📷 : @soleoado
I know a lot of people raised on survival, myself included. We were never given another choice and it's become how we address life. When things are going well we doubt it. We stand hesitant just waiting for the other shoe to drop. It's almost like things aren't supposed to go well for us, like we're so used to surviving that we struggle to thrive with intent when things are running smooth.
I love this painting. I love a lot of his paintings and I'm lucky to have stumbled upon his work. I wish him the most success because sometimes these little quotes and the beauty in the paintings remind me that I can live without the fear of waiting for the other show to drop.
I think people like me are intimidated by freedom. We want it but when we get it, we don't know how to properly exercise that newfound freedom.
It's kind of crazy when someone points it out isn't it?
It's something that we don't acknowledge even if we know it to be true. In the event that the conversation comes up you realize it and admit it.
But lets face it, is it something to be proud of? I'm gonna play devils advocate and play both sides. I'm proud of my ability to adapt to anything, that came with my years of living in survival mode. I'm not proud of the anxiety and depression that living in a chronic state of survival leaves behind. I really hate that, and if you were to ask my parents about it, they would have no idea what you meant.
My parents generation was never big on emotions. If you fell you got up, dusted yourself off and kept going. That's not a bad thing but when it's the only thing, it's bad. Having to always be strong and adapt and keep moving and never being given the grace of feeling your feelings is a one way ticket to clinical depression and chronic generalized anxiety.
Now as an adult with diagnoses of
major anxiety disorder
Clinical Depression
ADHD and years of therapy under my belt, I finally understand things now that I haven't been able to process in the 30+ yrs I've lived. I finally see correlations and frankly, I see why I feel the way I feel about certain things.
I hate my anxiety, I hate how much it affects my day to day. I hate my bouts of depression, I hate when I can't even get out of bed. I hate feelin like I'm just surviving. It makes me feel like I'm not really living. I hate that when things are going my way, my anxiety wrapped in fear tells me that something must be wrong. Essentially telling myself that I'm not worthy of the good things that are happening to me, even though I really deserve them. That doubt pushes it's way through and bam 💥 here comes brother self sabotage to the party.
Now the cycle starts all over again.
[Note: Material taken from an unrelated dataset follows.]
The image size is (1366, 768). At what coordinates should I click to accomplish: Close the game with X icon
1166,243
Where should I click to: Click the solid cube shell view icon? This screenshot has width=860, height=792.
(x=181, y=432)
You feel like shit because you ruined something good out of fear, then anxiety comes, then depression takes over for a while, and eventually you dig yourself out of the hole you created. Now things are looking up, and then.......... see details above.
So yea I'm tired of just surviving. I want to live and feel and be happy and not care about anyone else anymore. Just me and my chicks 🐥
And so should you!! Go be you and take inventory of those feelings you don't understand and kick their ass. Go survive when survival is necessary, not every day.